Your answer must be the records, copied with no change.

######

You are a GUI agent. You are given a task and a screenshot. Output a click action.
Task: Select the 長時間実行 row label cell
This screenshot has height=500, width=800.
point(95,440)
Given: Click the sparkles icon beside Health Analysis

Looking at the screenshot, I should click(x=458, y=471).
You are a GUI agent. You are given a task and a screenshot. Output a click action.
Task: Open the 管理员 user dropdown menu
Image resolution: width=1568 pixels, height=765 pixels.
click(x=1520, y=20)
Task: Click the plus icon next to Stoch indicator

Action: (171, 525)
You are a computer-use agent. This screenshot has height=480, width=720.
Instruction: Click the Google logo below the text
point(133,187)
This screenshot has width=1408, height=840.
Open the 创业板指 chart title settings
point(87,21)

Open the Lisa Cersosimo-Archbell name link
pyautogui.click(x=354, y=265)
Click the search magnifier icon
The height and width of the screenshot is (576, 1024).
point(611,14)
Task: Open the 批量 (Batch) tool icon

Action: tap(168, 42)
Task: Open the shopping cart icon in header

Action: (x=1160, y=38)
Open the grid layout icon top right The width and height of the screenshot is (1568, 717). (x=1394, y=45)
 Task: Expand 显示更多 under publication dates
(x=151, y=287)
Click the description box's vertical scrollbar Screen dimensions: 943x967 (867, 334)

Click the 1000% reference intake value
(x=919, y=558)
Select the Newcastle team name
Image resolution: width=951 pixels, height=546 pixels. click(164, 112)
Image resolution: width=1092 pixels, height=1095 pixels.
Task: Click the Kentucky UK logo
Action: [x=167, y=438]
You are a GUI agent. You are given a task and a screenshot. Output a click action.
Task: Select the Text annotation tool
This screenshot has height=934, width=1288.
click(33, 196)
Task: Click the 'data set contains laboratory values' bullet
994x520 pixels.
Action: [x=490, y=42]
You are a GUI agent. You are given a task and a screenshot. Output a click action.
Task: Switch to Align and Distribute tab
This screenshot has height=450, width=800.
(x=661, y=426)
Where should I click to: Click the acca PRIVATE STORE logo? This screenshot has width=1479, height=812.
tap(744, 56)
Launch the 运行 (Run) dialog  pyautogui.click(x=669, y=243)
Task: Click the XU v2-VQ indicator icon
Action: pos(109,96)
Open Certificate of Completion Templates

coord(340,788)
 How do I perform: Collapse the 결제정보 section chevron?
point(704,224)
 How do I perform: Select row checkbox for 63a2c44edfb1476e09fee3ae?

######

Solved problem:
You are a GUI agent. You are given a task and a screenshot. Output a click action.
Task: Select the 長時間実行 row label cell
This screenshot has height=500, width=800.
point(95,440)
Given: Click the sparkles icon beside Health Analysis

Looking at the screenshot, I should click(x=458, y=471).
You are a GUI agent. You are given a task and a screenshot. Output a click action.
Task: Open the 管理员 user dropdown menu
Image resolution: width=1568 pixels, height=765 pixels.
click(x=1520, y=20)
Task: Click the plus icon next to Stoch indicator

Action: (171, 525)
You are a computer-use agent. This screenshot has height=480, width=720.
Instruction: Click the Google logo below the text
point(133,187)
This screenshot has width=1408, height=840.
Open the 创业板指 chart title settings
point(87,21)

Open the Lisa Cersosimo-Archbell name link
pyautogui.click(x=354, y=265)
Click the search magnifier icon
The height and width of the screenshot is (576, 1024).
point(611,14)
Task: Open the 批量 (Batch) tool icon

Action: tap(168, 42)
Task: Open the shopping cart icon in header

Action: (x=1160, y=38)
Open the grid layout icon top right The width and height of the screenshot is (1568, 717). (x=1394, y=45)
 Task: Expand 显示更多 under publication dates
(x=151, y=287)
Click the description box's vertical scrollbar Screen dimensions: 943x967 (867, 334)

Click the 1000% reference intake value
(x=919, y=558)
Select the Newcastle team name
Image resolution: width=951 pixels, height=546 pixels. click(164, 112)
Image resolution: width=1092 pixels, height=1095 pixels.
Task: Click the Kentucky UK logo
Action: [x=167, y=438]
You are a GUI agent. You are given a task and a screenshot. Output a click action.
Task: Select the Text annotation tool
This screenshot has height=934, width=1288.
click(33, 196)
Task: Click the 'data set contains laboratory values' bullet
994x520 pixels.
Action: [x=490, y=42]
You are a GUI agent. You are given a task and a screenshot. Output a click action.
Task: Switch to Align and Distribute tab
This screenshot has height=450, width=800.
(x=661, y=426)
Where should I click to: Click the acca PRIVATE STORE logo? This screenshot has width=1479, height=812.
tap(744, 56)
Launch the 运行 (Run) dialog  pyautogui.click(x=669, y=243)
Task: Click the XU v2-VQ indicator icon
Action: pos(109,96)
Open Certificate of Completion Templates

coord(340,788)
 How do I perform: Collapse the 결제정보 section chevron?
point(704,224)
 How do I perform: Select row checkbox for 63a2c44edfb1476e09fee3ae?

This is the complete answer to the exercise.